Trim silver skin and icky fatty parts from your flap meat and cut them into 3 or 4-ounce chunks, or whatever size you like. Put them into a container with a tight fitting lid; don’t forget to leave extra space for the marinade.  (Put marinade in bowl, add meat, divide into freezer bags; any left over marinade is good with chicken, but best with beef. Make sure your bags don’t leak, this can create a very sticky mess!)

In a large bowl whisk together the Worcestershire sauce, soy sauce, molasses, brown sugar, pepper, pepper flakes, and garlic. Add the stout- careful, it will foam a bit. There is really no need to add salt; the soy and Worcestershire are plenty salty.

Pour the marinade over the tips and gently stir to coat evenly, if you don’t use all the marinade it will keep for 2 weeks, refrigerated in an airtight container.
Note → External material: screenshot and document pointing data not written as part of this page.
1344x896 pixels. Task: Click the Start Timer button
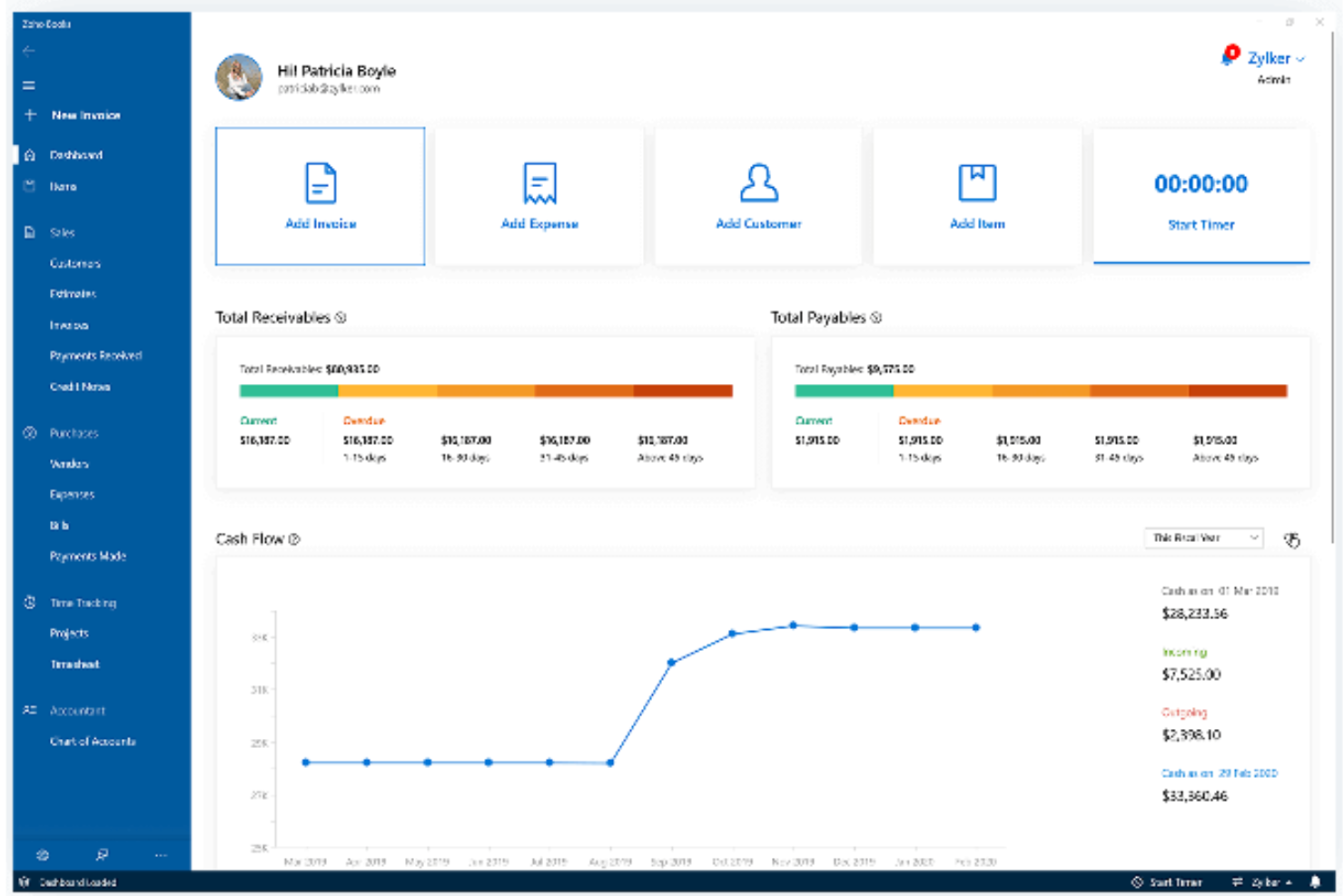pyautogui.click(x=1201, y=225)
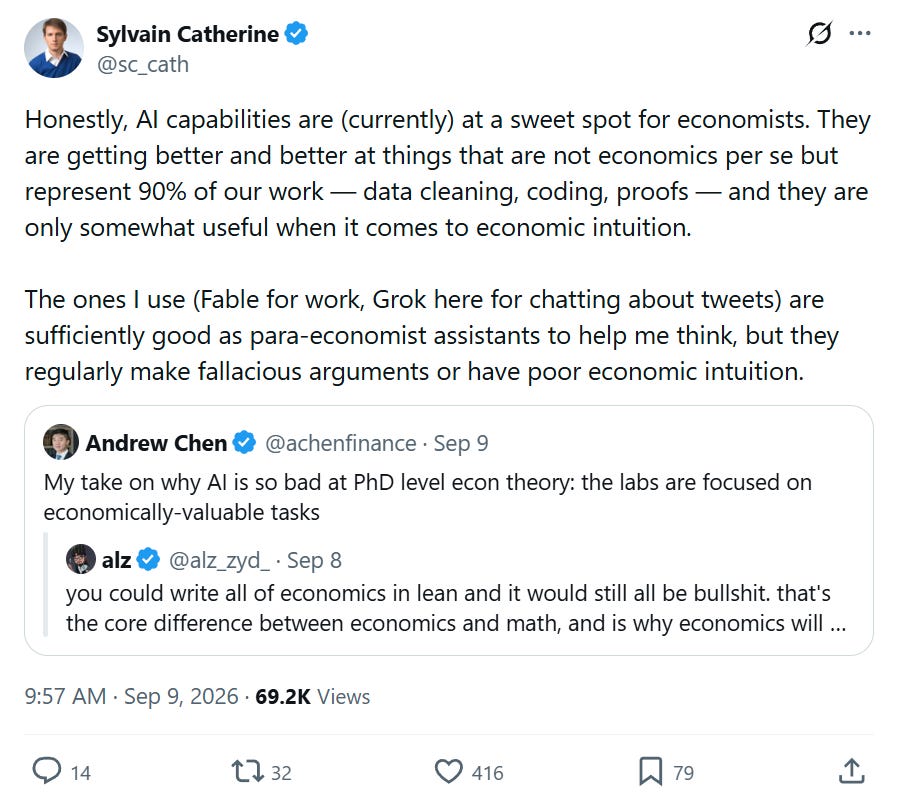Open Andrew Chen's avatar in quoted tweet
The height and width of the screenshot is (800, 898).
pyautogui.click(x=61, y=442)
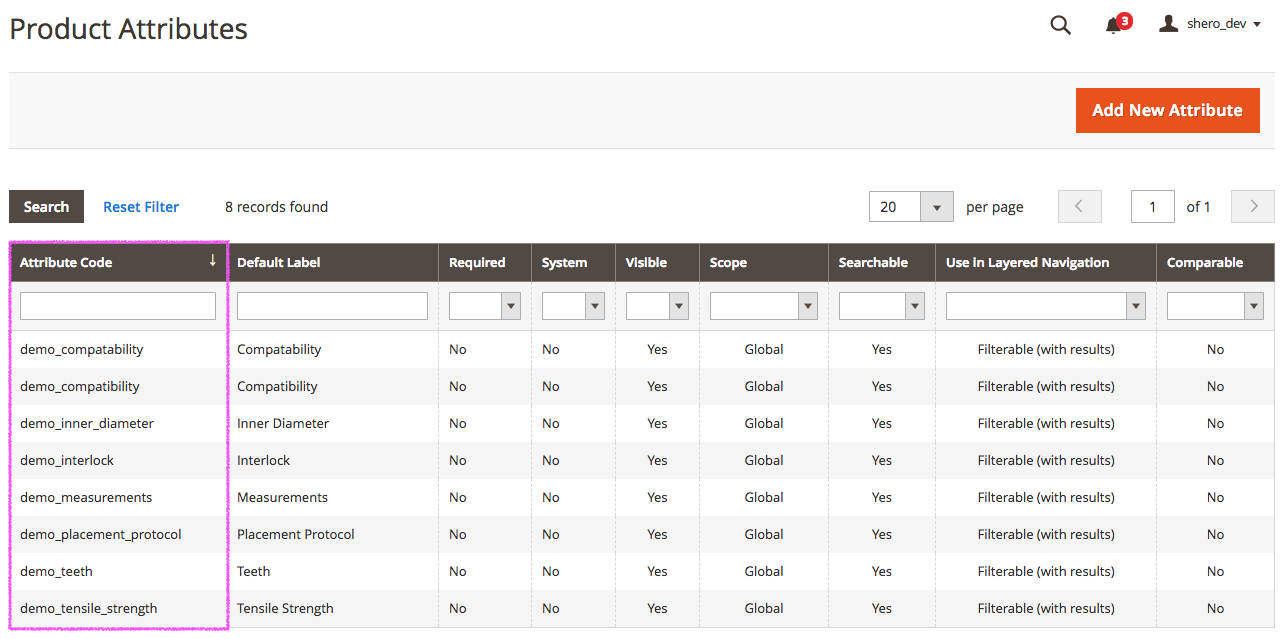
Task: Click the Attribute Code filter input
Action: [117, 305]
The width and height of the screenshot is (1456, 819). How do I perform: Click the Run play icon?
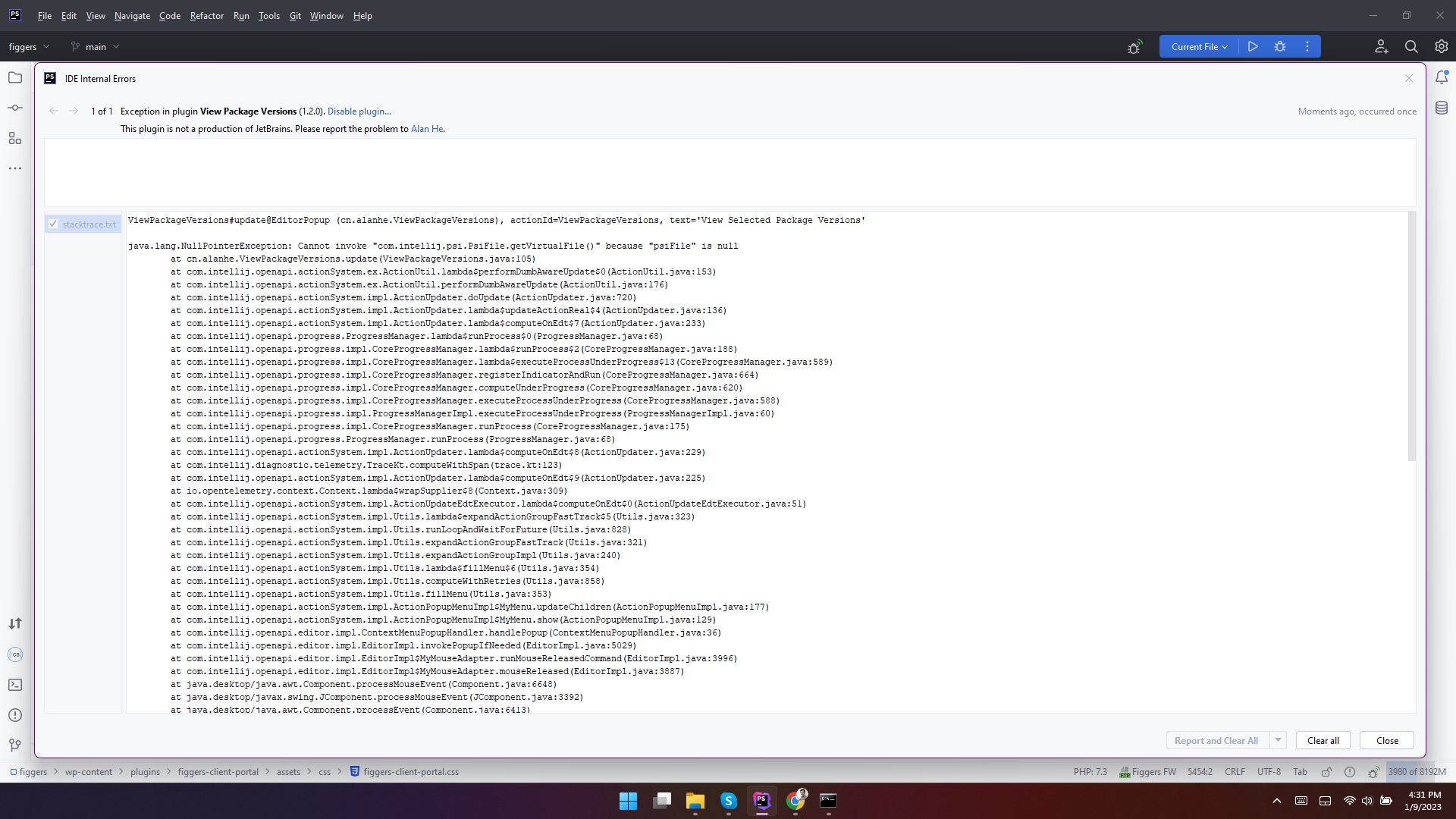[x=1253, y=46]
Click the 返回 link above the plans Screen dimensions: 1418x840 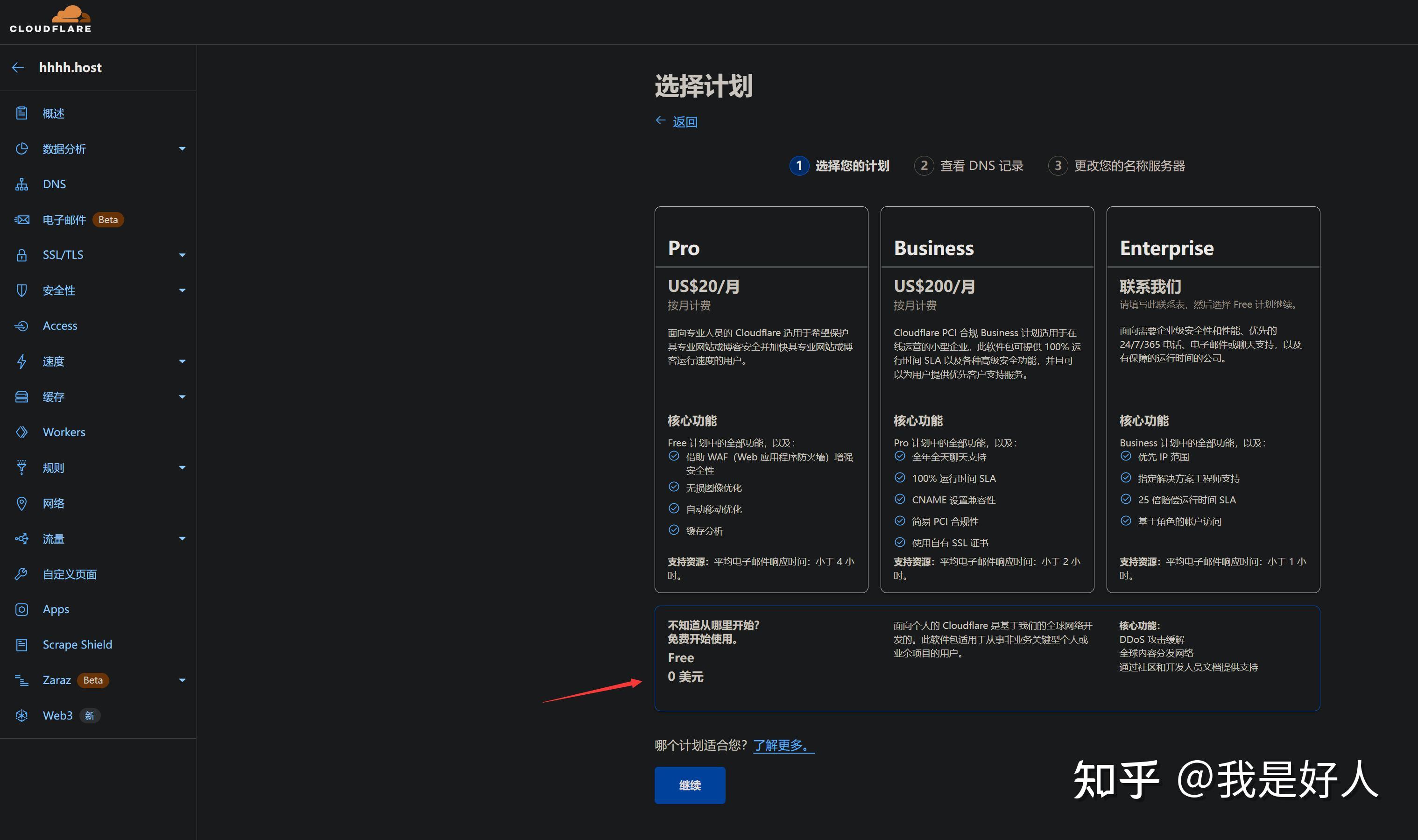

Refrigerate the meat for 8 hours or overnight. (Will keep, refrigerated for 4 or 5 days) and then cook as desired.

Greek Lamb Burgers (6 servings) – (Cooking Light)

  • 1/2 cup (2 ounces) crumbled reduced-fat feta cheese
  • 1 tablespoon chopped fresh rosemary
  • 2 teaspoons grated lemon rind
  • 2 teaspoons chopped fresh oregano
  • 1/2 teaspoon salt
  • 3 garlic cloves, minced
  • 3/4 pound lean ground lamb
  • 3/4 pound ground turkey breast
  • Optional: add cooked & well squeezed & chopped spinach to mixture.

Form into patties and grill.  Serve open faced on pitas and drizzle with feta/yogurt sauce.

Sauce:  Greek yogurt, feta, squeeze lemon juice, green onion, oregano, garlic salt.

3 (6-inch) whole wheat pitas, cut in half

Amount per serving – burgers only  (Cooking Light)

Calories: 275

Calories from fat: 34%

Fat: 10.3g

Saturated fat: 4.4g

Monounsaturated fat: 3.6g

Polyunsaturated fat: 0.8g

Protein: 25.9g

Carbohydrate: 19.1g

Fiber: 0.8g

Cholesterol: 62mg

Iron: 1.9mg

Sodium: 576mg

Calcium: 78mg

Shepherdess’s Pie

mashed sweet potatoes over browned ground turkey, onion, carrot, spinach, & seasoning.  May want to tweak this with cinnamon and curry, adobo seasoning, evaporated milk, 2 wedges of laughing cow veggie cheese, Worcestershire sauce, 1/2 cup wine, dash celery seed, salt.  Bake in 13×9 pan, cool, cut into pieces & freeze.  Nuke on high 3.5 min or so.


There are many possible options available when prepping food ahead of time. Definitely explore and experiment. You may come up with your own creations to share with me.